* EXERCISE
In the records below, find each line containing the word "email" and copy it.

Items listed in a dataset
● ● ● ● ● ● ●

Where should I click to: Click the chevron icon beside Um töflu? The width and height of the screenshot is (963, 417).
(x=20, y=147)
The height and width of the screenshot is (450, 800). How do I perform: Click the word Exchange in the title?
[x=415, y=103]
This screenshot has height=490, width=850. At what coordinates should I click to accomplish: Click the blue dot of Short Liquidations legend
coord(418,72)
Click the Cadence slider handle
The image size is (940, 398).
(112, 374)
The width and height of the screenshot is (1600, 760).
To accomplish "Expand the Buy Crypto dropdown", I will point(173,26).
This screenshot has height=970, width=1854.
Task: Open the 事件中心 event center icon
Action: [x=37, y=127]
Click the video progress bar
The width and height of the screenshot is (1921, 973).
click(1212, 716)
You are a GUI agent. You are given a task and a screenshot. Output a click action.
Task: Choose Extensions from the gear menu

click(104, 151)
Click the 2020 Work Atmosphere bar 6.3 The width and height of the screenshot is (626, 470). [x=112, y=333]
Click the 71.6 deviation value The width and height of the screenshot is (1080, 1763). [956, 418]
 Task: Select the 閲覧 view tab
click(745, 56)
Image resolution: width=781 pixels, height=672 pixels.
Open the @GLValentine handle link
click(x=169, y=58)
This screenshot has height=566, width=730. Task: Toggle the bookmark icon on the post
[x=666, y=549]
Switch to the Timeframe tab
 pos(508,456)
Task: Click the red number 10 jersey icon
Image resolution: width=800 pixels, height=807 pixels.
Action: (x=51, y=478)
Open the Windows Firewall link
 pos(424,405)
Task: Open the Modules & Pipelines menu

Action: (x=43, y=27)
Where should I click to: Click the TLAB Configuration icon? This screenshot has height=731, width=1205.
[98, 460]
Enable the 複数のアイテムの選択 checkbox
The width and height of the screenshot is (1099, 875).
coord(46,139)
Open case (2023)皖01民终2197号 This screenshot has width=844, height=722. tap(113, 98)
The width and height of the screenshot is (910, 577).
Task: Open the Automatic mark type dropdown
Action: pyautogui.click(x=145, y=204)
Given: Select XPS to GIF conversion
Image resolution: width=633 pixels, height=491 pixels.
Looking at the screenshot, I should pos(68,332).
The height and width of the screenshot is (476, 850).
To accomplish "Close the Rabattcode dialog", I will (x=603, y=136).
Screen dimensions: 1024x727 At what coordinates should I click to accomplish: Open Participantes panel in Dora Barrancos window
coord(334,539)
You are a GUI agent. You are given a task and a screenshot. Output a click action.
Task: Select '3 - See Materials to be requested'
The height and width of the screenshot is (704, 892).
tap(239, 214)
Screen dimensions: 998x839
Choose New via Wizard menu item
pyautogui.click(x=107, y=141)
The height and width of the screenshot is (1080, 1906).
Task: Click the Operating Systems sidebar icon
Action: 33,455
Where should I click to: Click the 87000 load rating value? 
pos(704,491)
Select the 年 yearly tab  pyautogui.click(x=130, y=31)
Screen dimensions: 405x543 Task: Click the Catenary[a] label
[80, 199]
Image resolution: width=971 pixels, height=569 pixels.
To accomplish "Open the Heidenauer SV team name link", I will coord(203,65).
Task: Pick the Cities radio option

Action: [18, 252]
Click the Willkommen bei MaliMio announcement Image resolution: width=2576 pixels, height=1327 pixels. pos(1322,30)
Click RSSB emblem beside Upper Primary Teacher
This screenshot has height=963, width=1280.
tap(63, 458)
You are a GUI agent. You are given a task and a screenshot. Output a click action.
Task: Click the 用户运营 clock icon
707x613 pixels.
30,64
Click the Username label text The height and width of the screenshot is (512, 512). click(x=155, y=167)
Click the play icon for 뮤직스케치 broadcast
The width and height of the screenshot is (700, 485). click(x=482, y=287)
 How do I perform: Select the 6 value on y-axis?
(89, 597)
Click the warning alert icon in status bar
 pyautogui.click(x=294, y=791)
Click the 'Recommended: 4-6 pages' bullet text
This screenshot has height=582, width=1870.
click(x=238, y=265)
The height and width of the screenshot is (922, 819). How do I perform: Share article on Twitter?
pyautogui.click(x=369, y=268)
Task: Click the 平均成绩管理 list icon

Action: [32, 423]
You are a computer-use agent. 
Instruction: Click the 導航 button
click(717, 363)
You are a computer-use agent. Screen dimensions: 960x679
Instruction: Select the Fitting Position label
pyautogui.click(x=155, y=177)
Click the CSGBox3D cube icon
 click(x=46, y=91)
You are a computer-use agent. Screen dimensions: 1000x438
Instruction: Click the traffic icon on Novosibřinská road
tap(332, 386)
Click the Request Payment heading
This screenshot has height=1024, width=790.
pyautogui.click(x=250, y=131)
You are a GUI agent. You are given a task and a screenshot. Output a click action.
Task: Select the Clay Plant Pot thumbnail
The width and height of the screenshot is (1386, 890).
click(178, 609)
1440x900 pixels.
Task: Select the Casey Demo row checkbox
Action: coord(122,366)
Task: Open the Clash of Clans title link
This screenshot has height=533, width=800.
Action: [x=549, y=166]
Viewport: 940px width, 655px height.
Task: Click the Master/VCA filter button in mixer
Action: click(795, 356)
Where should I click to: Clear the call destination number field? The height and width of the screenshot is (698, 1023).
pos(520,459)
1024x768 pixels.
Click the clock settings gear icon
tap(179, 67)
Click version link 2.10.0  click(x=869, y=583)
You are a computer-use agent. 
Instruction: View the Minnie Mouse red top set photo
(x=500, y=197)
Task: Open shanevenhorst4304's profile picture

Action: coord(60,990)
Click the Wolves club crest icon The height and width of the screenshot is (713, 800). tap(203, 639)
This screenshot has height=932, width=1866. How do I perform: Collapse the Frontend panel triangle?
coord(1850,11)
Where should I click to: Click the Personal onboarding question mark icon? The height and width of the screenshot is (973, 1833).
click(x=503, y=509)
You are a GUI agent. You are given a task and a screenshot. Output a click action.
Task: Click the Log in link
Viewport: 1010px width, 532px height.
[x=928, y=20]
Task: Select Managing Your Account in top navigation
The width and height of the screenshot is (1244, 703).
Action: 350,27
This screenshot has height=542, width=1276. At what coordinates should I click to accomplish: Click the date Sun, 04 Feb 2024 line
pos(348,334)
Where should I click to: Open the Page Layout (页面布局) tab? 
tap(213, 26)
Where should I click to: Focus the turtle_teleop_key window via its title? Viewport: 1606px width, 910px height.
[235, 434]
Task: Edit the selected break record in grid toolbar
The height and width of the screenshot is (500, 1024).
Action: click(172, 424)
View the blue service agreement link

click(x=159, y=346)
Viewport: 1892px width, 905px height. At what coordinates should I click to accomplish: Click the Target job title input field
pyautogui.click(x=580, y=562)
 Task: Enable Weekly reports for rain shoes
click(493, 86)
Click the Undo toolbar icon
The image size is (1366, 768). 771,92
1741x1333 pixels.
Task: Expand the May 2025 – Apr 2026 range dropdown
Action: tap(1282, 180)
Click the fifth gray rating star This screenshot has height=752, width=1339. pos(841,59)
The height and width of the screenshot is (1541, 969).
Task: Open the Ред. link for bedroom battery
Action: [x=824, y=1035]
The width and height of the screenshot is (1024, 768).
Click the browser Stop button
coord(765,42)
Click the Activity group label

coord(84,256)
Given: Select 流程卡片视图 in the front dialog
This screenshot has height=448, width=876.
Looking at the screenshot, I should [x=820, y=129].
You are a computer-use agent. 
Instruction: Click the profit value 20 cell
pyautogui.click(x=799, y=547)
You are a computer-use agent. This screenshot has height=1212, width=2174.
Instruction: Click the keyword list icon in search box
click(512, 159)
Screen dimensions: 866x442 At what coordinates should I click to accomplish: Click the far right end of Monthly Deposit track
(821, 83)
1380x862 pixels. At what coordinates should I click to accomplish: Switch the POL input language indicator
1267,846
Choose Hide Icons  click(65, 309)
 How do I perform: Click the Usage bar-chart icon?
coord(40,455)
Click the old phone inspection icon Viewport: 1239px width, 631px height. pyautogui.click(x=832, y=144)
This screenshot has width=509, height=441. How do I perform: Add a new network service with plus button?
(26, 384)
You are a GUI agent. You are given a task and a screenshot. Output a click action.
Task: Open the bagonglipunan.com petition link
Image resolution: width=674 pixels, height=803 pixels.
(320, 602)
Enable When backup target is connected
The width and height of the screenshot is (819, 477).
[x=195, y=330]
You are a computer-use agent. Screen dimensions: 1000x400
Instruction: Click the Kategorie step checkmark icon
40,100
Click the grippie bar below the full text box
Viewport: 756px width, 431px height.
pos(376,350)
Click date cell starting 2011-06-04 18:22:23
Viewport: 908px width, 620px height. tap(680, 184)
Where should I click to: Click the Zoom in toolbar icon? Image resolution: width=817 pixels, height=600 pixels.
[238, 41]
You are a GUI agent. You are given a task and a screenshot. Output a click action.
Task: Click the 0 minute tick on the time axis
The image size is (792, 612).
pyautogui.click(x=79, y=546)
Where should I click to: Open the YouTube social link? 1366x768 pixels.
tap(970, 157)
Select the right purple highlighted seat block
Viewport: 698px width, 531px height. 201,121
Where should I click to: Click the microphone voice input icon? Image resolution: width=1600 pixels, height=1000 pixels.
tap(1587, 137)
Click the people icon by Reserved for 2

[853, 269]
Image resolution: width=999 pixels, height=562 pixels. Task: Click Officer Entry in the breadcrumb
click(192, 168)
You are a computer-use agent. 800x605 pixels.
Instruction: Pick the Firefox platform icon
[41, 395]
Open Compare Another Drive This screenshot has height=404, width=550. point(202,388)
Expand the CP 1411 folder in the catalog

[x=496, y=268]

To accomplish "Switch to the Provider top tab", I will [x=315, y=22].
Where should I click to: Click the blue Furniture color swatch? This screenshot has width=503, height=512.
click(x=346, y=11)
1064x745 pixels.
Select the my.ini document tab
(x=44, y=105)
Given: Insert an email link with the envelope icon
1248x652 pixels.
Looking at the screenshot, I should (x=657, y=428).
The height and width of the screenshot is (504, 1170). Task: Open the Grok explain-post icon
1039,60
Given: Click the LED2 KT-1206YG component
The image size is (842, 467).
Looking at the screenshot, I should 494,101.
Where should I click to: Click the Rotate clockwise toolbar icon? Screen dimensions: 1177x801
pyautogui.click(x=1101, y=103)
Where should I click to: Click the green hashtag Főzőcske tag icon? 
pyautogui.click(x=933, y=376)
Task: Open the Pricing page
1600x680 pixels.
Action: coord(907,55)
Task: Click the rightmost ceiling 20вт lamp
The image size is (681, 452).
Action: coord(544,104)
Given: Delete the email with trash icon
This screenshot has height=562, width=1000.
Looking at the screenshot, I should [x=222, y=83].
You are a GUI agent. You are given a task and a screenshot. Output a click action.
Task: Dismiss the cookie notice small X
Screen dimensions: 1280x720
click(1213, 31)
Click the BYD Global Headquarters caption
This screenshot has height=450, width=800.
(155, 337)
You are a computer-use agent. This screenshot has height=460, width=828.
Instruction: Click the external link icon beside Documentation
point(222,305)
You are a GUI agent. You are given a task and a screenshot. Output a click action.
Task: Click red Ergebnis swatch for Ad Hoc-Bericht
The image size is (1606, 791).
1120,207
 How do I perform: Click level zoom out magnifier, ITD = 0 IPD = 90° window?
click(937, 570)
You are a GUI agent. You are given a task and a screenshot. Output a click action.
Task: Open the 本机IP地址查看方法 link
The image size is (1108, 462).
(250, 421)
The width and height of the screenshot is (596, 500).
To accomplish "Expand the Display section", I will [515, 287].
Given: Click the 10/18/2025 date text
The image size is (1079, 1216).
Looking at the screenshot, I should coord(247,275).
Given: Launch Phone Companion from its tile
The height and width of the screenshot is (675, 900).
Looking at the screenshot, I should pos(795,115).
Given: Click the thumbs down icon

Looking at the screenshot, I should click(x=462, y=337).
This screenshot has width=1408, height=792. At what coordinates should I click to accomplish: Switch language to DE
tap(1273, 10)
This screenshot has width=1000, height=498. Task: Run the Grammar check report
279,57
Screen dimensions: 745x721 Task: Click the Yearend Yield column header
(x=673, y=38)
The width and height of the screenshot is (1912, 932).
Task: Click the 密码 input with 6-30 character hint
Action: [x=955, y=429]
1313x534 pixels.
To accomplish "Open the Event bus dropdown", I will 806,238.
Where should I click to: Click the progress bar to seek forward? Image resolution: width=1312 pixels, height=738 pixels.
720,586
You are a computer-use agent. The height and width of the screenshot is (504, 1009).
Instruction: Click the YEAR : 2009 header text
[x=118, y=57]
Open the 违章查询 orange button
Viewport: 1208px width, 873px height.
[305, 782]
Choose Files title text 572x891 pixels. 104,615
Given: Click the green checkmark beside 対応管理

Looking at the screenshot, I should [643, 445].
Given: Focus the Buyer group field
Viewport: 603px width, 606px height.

● ● ● ● ● ● ●

* THE ANSWER
Given: Insert an email link with the envelope icon
Given: Delete the email with trash icon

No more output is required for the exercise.